Skip to main content

Workflow Recovery

When the execution of a durable workflow is interrupted (for example, if its executor is restarted, interrupted, or crashes), another executor must recover the workflow and resume its execution. To prevent duplicate work, it is important to detect interruptions promptly and to recover each workflow only once. This guide describes how to manage workflow recovery in a production environment.

Managing Recovery

Recovery On A Single Server

If hosting an application on a single server without Conductor, each time you restart your application's process, DBOS recovers all workflows that were executing before the restart (all PENDING workflows).

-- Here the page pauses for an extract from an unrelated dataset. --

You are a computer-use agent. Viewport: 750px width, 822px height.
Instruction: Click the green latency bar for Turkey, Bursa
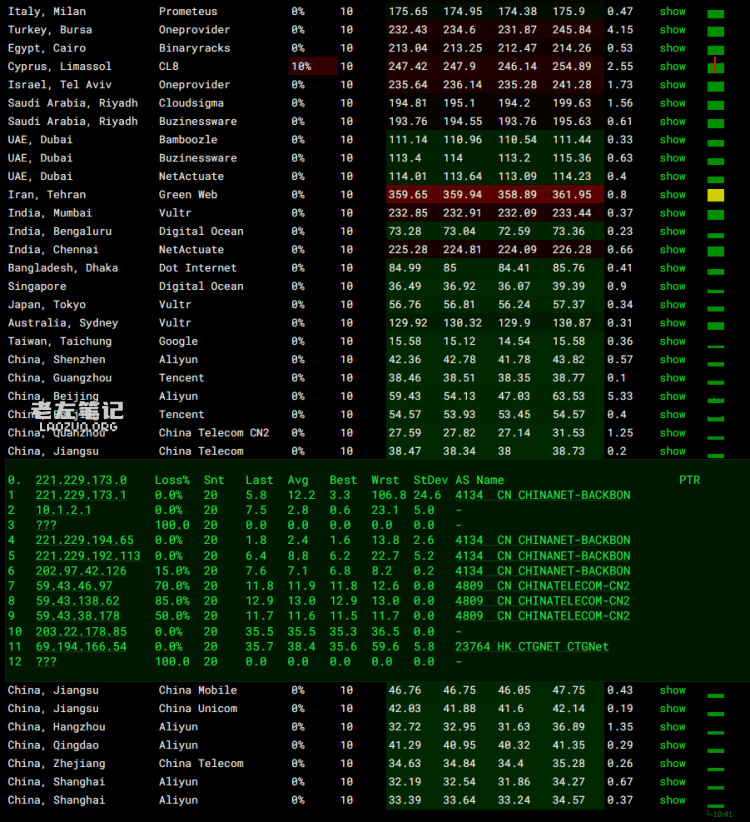click(715, 31)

Recovery in a Distributed Setting

When self-hosting in a distributed setting without Conductor, it is important to manage workflow recovery so that when an executor crashes, restarts, or is shut down, its workflows are recovered. You should assign each executor running a DBOS application an executor ID by setting the DBOS__VMID environment variable or by passing in executor_id to DBOS config. Each workflow is tagged with the ID of the executor that started it. When an application with an executor ID restarts, it only recovers pending workflows assigned to that executor ID. You can also instruct your executor to recover workflows assigned to other executor IDs through the workflow recovery endpoint of the admin API.

Recovery With Conductor

If your application is connected to DBOS Conductor, workflow recovery is automatic. When Conductor detects that an executor is unhealthy, it automatically signals another executor to recover its workflows.

When an executor disconnects from Conductor, its status is changed to DISCONNECTED while Conductor waits for it to reconnect. If it has not reconnected after a grace period, its status is changed to DEAD and Conductor signals another executor of a compatible application version to recover its workflows. After recovery is confirmed, the executor is deleted.